The Very Sophisticated Avoidance System
On the difference between a portfolio and a really beautiful way to hide.
I have a habit I am not proud of, and I think a lot of you have it too, so let us all be in this together.
When the scary project starts feeling too big, I do not freeze. I do not scroll. I do not nap. I am too productive for any of those. What I do instead is pick up a different project. Another one I am also working on, also believe in, also could legitimately call work. And I run toward that one like a person being chased.
This is what avoidance looks like when you are multi-passionate. It does not look like avoidance. It looks like a busy week.
The trouble is this. I have been listening to entrepreneur podcasts for months, the way some people listen to true crime, and the advice splits down the middle. Half of them tell you to build multiple streams of income, throw a lot of funnels at the wall, see what sticks. The other half, often the same people a few years later, tell you they would have been more successful sooner if they had picked one thing and focused. Both groups are now successful and selling courses about how they did it. Reader, this is not as helpful as it sounds.
I love a lot of irons in the fire. I genuinely do. Some of mine make money, some of them make joy, and a couple of them, on a good day, make both. (I am also a brand new grandmother, which is its own iron, although that one I did not put in the fire on purpose. She is, by a wide margin, my favorite.)
The quiet thing nobody on the podcasts says out loud is this. Multiple irons can be a portfolio. Multiple irons can also be a really beautiful avoidance system. From the outside, those two things look identical. From the inside, you can usually tell the difference, but only at 3 a.m.
I was doing the avoidance version earlier this week. I had a new project that needed me to take a real step forward, the kind of step that involves talking to actual humans and asking them to want what I am offering. So instead I opened a writing tab. Writing is my favorite kind of avoidance because it feels productive and it is also a guilty pleasure. (I love love love writing, and if I am honest, it does not exactly pay the rent. It likes to keep us in groceries. Design pays the rent.) So when the design thing got scary, I ran to the writing thing, which is also a thing I do for a living, just less reliably. It is a very sophisticated avoidance system. I have built it over the last three years, ever since I started picking up new irons and following all that podcast advice and chasing my own passions at the same time.
What broke me out of it was a phone call. My friend Emily called in the middle of all this, and Emily has a superpower, which is getting other people excited about what they are doing. She wears the cape. She started asking the kind of questions that are not really questions but invitations, and within twenty minutes I remembered why this new project is good and why the work is worth doing. She jogged me back into the right groove.

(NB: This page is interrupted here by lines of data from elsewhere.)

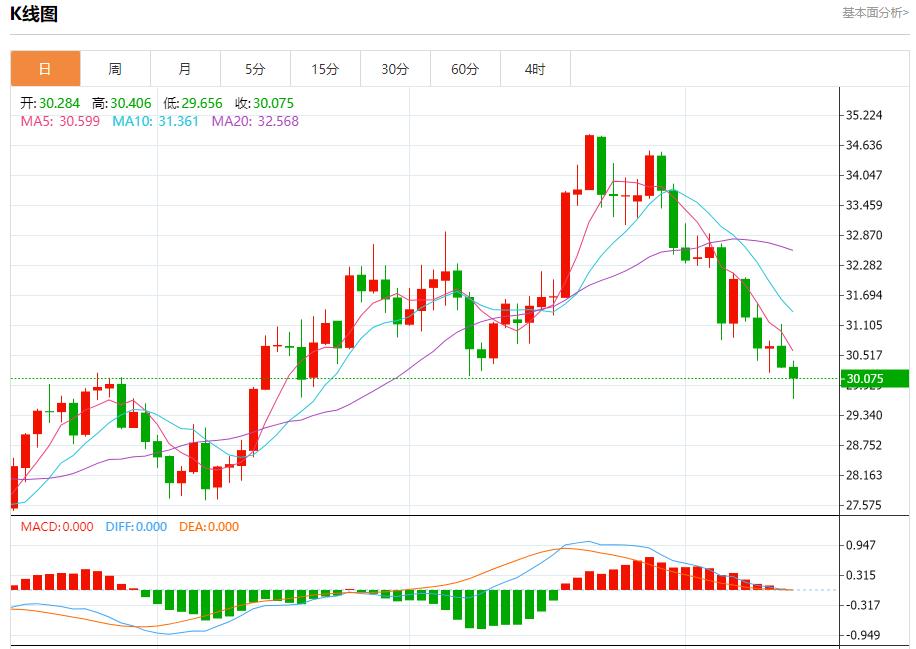Open the 月 monthly chart tab

[x=185, y=69]
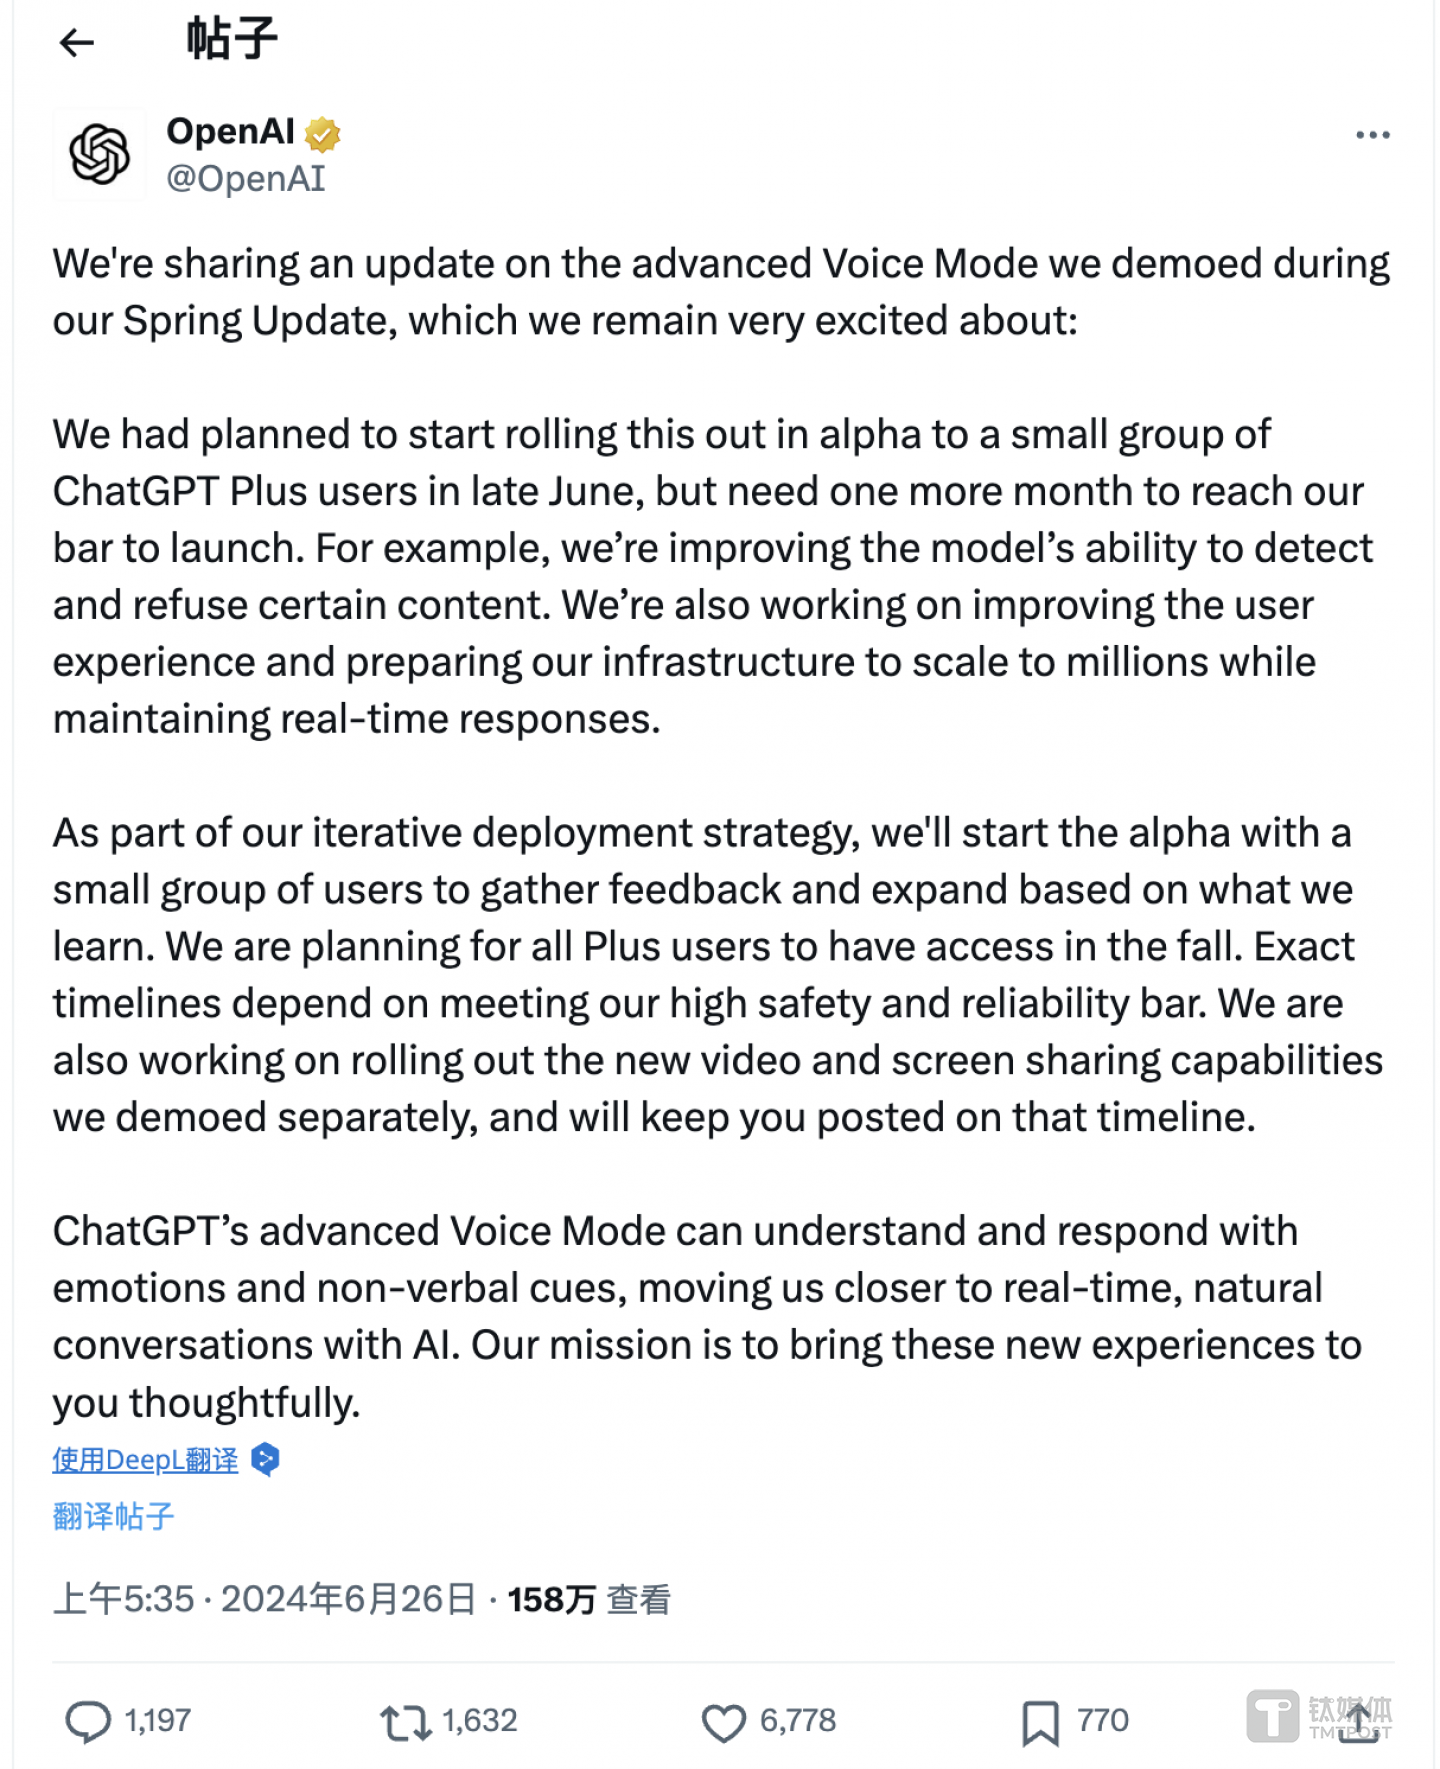This screenshot has height=1769, width=1440.
Task: Click the OpenAI display name
Action: (230, 131)
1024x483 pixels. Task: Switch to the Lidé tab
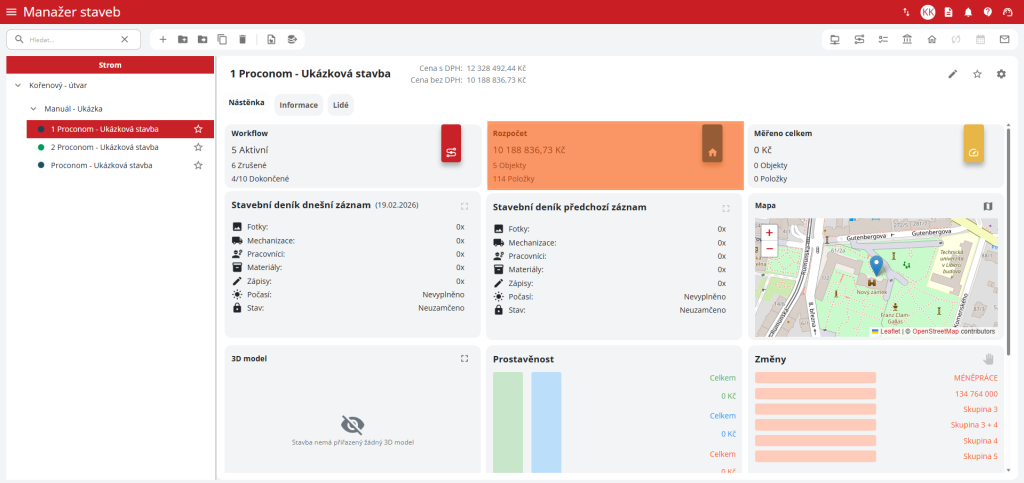340,104
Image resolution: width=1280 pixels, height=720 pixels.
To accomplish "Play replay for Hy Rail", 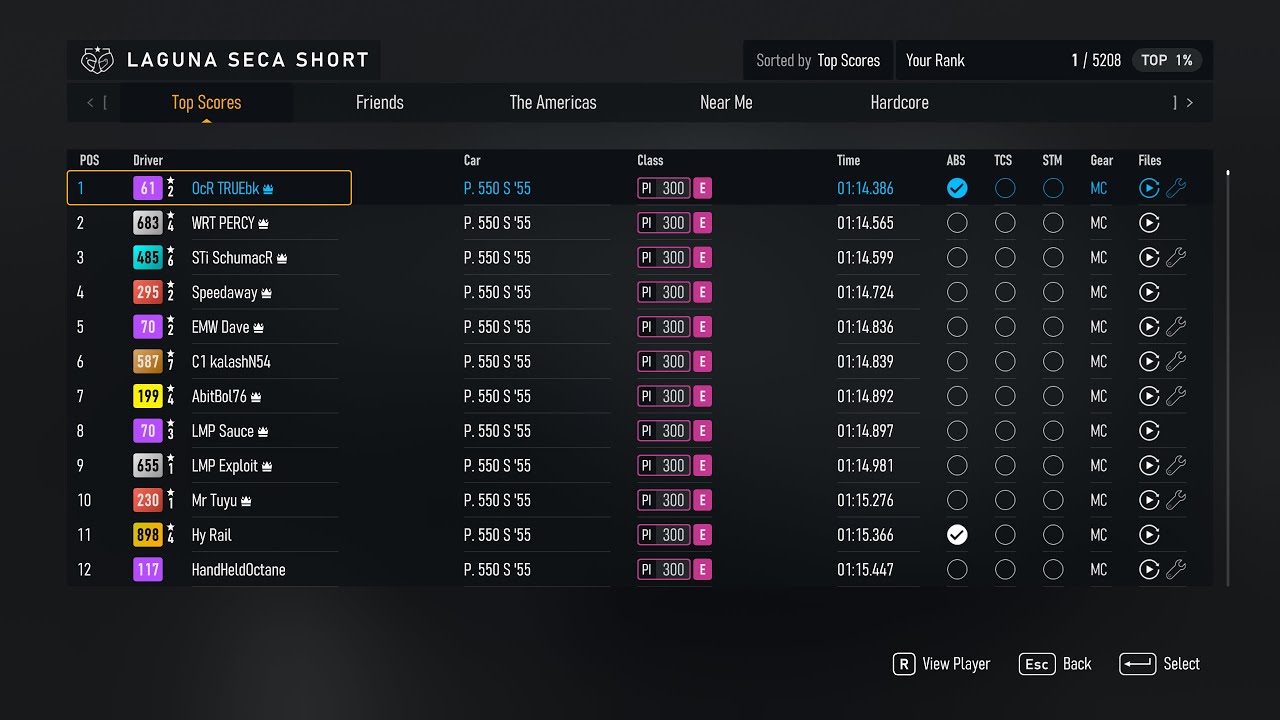I will 1149,535.
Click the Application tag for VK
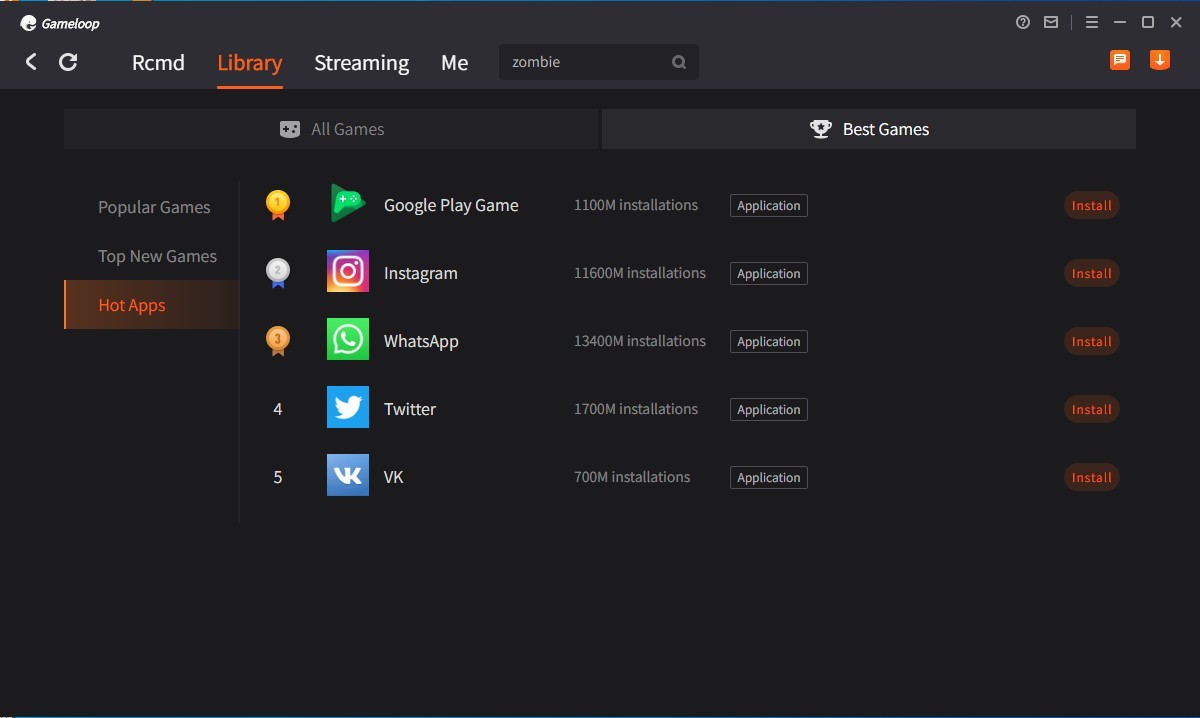Image resolution: width=1200 pixels, height=718 pixels. 768,478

And then I still woke up at 3 a.m.
(I should put her on speed dial. Poor thing would never sleep again.)
Lying there at 3 a.m., I had two thoughts that felt worth bringing back into the daylight.
The first one is about failure. I have been trying to make peace with failure for a few years now, the way some people make peace with their hair. My generation was not really handed the tools for it. We were handed the script. So I have been picking up the tools late, which I say with a little embarrassment, but better late than not at all. The reframe that finally worked for me is this. Failure is not the opposite of success. Failure is the cost of admission. Every iron in the fire is a chance to fail, and if you have a lot of irons, congratulations, you have multiplied your odds. This used to scare me. Lately it sounds more like an opportunity.
The second thought is about a phrase I just learned and cannot stop saying. With you or without you energy. Have you heard this one? It is the energy of a person who genuinely cares about what they are doing and also genuinely does not care if you come along for it. They give a shit and they do not give a shit, in the best possible balance. I am not naturally that person. I am a midwestern girl who was raised to make sure everyone is comfortable before I even sit down. But I am trying to grow some, because I have figured out that without it, the scary project stays scary forever. With it, the scary project is just a thing on the list.
Where I have landed, in case any of it is useful:
If you have a lot of irons in the fire and you cannot tell whether it is a portfolio or an avoidance system, ask yourself which iron you are running toward today, and which one you are running away from. The honest answer is usually right there. (You may not like it. I did not.)
If you are scared of failing at the scary one, good. That probably means it matters. Move toward it anyway, in the smallest possible step, while wearing your with-you-or-without-you armor.
And if a friend with a cape calls you in the middle of the avoidance, pick up. Then put her on speed dial. Then let her sleep.
One more thing, because I would feel dishonest leaving it out.
I went to a party on Saturday night. A really fun one. I woke up at 5 a.m. on Sunday with a New Orleans ghost story in my head and I have spent the last four days writing it. It is going to run in three installments on this Substack, and I am genuinely thrilled with it. It also has nothing to do with the project I am supposed to be launching.
So, you can take everything I just said about avoidance, and you can know that I wrote it while in the middle of a four-day, three-part avoidance binge that I am about to publish to all of you. With my whole chest. With great pride.
Apparently, the avoidance system and I are not done yet.